Statistical Analysis#

After obtaining harmonic coefficients, standard multivariate methods apply:

Principal Component Analysis#

from sklearn.decomposition import PCA

pca = PCA(n_components=10)
pc_scores = pca.fit_transform(coefficients)

Shape Reconstruction#

Coefficients can be transformed back to outlines/surfaces for visualization:

# Reconstruct outline from coefficients
reconstructed = efa.inverse_transform(coefficients)

# Reconstruct from modified PC scores
modified_coef = pca.inverse_transform(modified_scores)
reconstructed_shape = efa.inverse_transform(modified_coef)

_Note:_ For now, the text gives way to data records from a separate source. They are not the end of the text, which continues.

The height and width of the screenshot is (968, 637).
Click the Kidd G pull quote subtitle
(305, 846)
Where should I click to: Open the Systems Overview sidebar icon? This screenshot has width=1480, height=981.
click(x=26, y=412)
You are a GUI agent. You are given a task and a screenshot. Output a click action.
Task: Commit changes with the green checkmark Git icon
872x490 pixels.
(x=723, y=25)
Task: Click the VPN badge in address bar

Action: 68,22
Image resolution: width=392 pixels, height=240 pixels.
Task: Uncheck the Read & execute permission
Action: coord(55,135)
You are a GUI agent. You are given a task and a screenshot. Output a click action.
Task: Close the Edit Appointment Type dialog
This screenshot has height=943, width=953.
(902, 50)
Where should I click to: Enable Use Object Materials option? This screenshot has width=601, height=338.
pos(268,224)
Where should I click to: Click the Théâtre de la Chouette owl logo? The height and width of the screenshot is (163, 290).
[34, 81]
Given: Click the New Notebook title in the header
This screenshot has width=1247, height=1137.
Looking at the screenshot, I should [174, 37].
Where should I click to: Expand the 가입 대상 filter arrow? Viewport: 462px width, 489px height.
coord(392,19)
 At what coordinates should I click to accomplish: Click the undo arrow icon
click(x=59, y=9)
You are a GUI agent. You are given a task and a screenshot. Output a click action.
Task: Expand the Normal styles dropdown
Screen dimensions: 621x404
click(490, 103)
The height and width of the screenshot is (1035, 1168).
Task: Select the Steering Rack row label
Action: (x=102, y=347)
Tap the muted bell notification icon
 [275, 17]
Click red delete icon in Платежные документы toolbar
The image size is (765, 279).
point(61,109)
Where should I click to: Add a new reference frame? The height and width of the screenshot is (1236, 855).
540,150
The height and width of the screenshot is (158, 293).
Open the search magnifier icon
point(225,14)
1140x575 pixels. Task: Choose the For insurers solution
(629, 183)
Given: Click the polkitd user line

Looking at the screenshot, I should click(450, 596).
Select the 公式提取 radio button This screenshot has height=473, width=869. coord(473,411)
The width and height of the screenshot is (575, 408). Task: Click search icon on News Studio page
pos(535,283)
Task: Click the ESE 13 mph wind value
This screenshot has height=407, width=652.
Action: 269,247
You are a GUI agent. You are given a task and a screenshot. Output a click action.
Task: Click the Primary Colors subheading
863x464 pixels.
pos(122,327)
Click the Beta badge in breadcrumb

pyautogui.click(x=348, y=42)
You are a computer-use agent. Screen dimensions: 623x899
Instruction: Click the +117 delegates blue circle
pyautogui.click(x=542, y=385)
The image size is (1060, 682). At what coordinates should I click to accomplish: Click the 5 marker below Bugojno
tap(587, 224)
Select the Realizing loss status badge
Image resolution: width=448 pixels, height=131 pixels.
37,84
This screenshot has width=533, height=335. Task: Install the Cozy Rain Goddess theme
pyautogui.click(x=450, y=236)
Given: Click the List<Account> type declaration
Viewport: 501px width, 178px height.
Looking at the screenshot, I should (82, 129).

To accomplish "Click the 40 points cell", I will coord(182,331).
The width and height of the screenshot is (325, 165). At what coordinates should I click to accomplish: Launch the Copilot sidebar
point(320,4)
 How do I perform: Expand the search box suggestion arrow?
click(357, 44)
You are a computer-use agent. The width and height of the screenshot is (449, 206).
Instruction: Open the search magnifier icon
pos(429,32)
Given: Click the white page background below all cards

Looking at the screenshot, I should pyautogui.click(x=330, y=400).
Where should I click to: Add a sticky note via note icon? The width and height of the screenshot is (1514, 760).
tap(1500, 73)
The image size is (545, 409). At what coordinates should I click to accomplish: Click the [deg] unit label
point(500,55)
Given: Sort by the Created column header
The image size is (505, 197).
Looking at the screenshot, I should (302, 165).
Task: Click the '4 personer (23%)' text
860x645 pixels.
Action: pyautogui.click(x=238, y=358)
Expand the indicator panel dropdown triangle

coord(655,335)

ktch provides built-in plot functions for these visualizations; see Morphometric Visualization for details.

Limitations#

  • Global description may miss local features

  • Sensitive to outline/surface quality and sampling

  • Normalization choices affect results

See also

References#

  • Kuhl, F. P., & Giardina, C. R. (1982). Elliptic Fourier features of a closed contour. Computer Graphics and Image Processing, 18(3), 236-258.

  • Crampton, J. S. (1995). Elliptic Fourier shape analysis of fossil bivalves. Lethaia, 28(2), 147-158.

  • Godefroy, J. E., Bornert, F., Gros, C. I., & Constantinesco, A. (2012). Elliptical Fourier descriptors for contours in three dimensions: A new tool for morphometrical analysis in biology. Comptes Rendus Biologies, 335(3), 205-213. https://doi.org/10.1016/j.crvi.2011.12.004

  • Shen, L., & Makedon, F. (2006). Spherical mapping for processing of 3D closed surfaces. Image and Vision Computing, 24(7), 743-761.

  • Verrall, S. C., & Kakarala, R. (1998). Disk-harmonic coefficients for invariant pattern recognition. Journal of the Optical Society of America A, 15(2), 389.

  • Shaqfa, M., Choi, G. P. T., Anciaux, G., & Beyer, K. (2025). Disk harmonics for analysing curved and flat self-affine rough surfaces and the topological reconstruction of open surfaces. Journal of Computational Physics, 522, 113578.